¹Experimental Hematology and Hematopoiesis Section, Taussig Cancer Center, Cleveland Clinic, Cleveland, OH, USA

Correspondence: Dr JP Maciejewski, Experimental Hematology and Hematopoiesis Section, Taussig Cancer Center/R40, Cleveland Clinic, 9500 Euclid Avenue, Cleveland, OH 44195, USA. E-mail: maciejj@ccf.org

²These authors contributed equally to this work.

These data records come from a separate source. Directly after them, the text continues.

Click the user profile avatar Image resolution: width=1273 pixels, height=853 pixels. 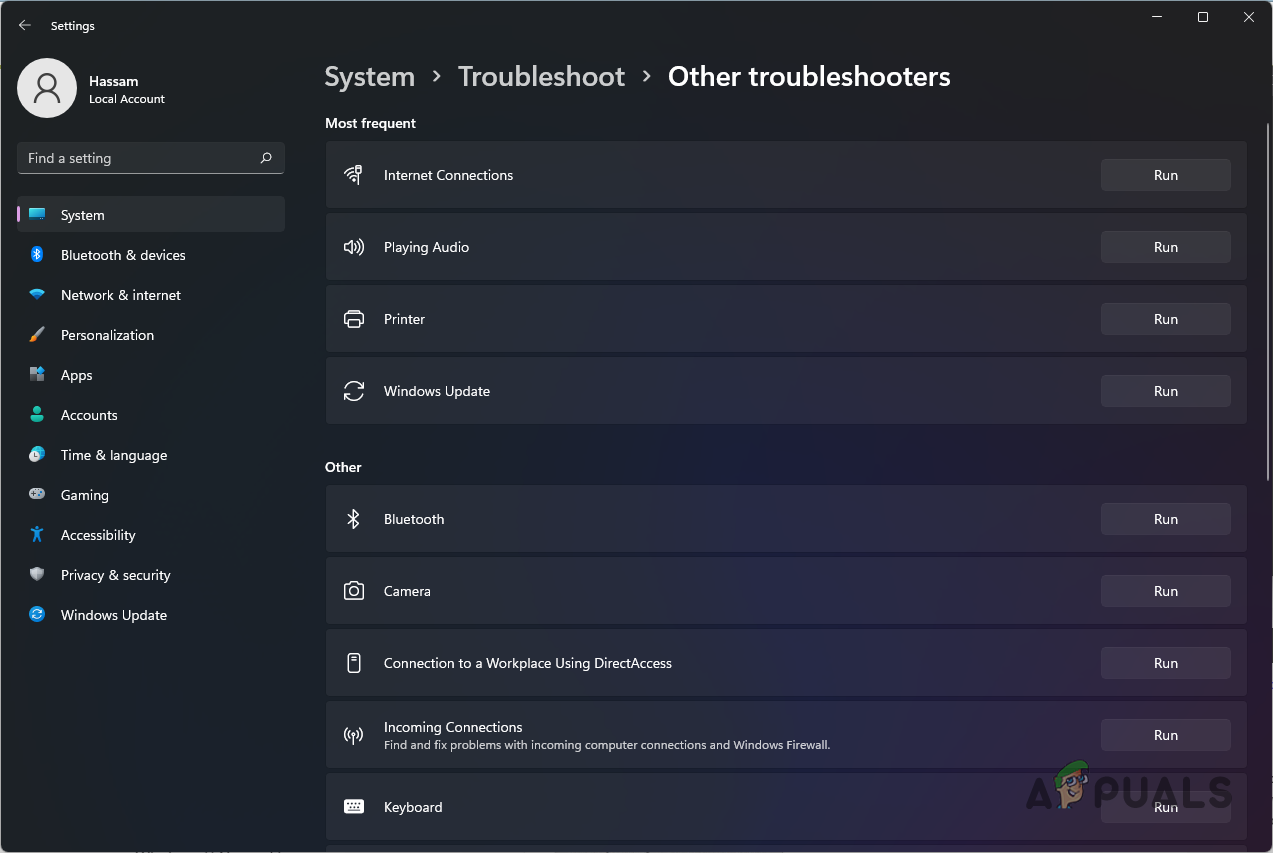pos(47,88)
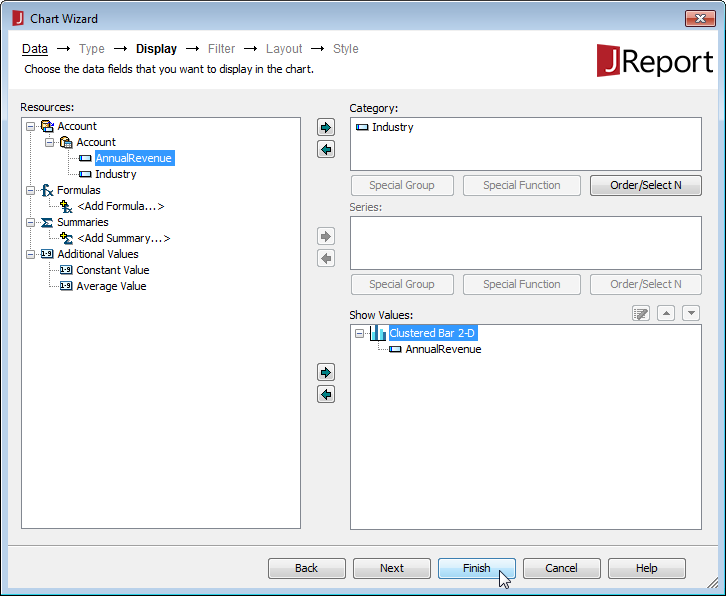Click the Next button
Image resolution: width=726 pixels, height=596 pixels.
(392, 568)
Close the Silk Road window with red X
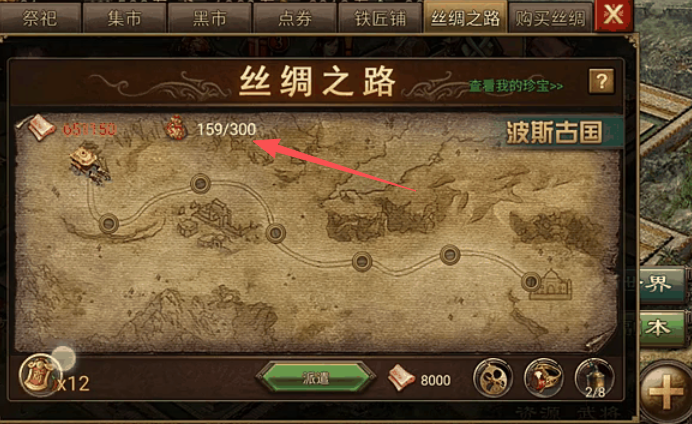This screenshot has width=692, height=424. [614, 15]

Received 30 April 2007; Revised 2 October 2007; Accepted 8 November 2007; Published online 6 December 2007.

Abstract

In myelodysplastic syndromes (MDS) increased chromosomal breaks point toward defects in DNA repair machinery including base excision repair (BER) pathway involved in handling of oxidative DNA damage. We investigated whether defects in this pathway can be found in MDS. Elevated levels of 8-oxoguanine (8-OG) were found in a significant proportion of MDS patients, indicating increased oxidative DNA damage or defective handling of oxidative load. In a distinct subgroup of patients, increased 8-OG content was associated with increased hOGG1 mRNA expression and activity. In some patients, increased numbers of abasic sites (AP sites) correlated with low levels of POL. To further investigate the nature of this defect, we examined genetic lesions potentially explaining accumulation of 8-OG and AP sites. We genotyped a large cohort of MDS patients and found a correlation between increased oxidative damage and the presence of the hOGG1-Cys326 allele suggesting inadequate compensatory feedback. Overall, this hOGG1 variant was more frequent in MDS, particularly in advanced forms, as compared to controls. In summary, we demonstrated that BER dysfunction in some MDS patients may be responsible for the increased 8-OG incorporation and explains one aspect of the propensity to chromosomal breaks in MDS but other mechanisms may also be involved.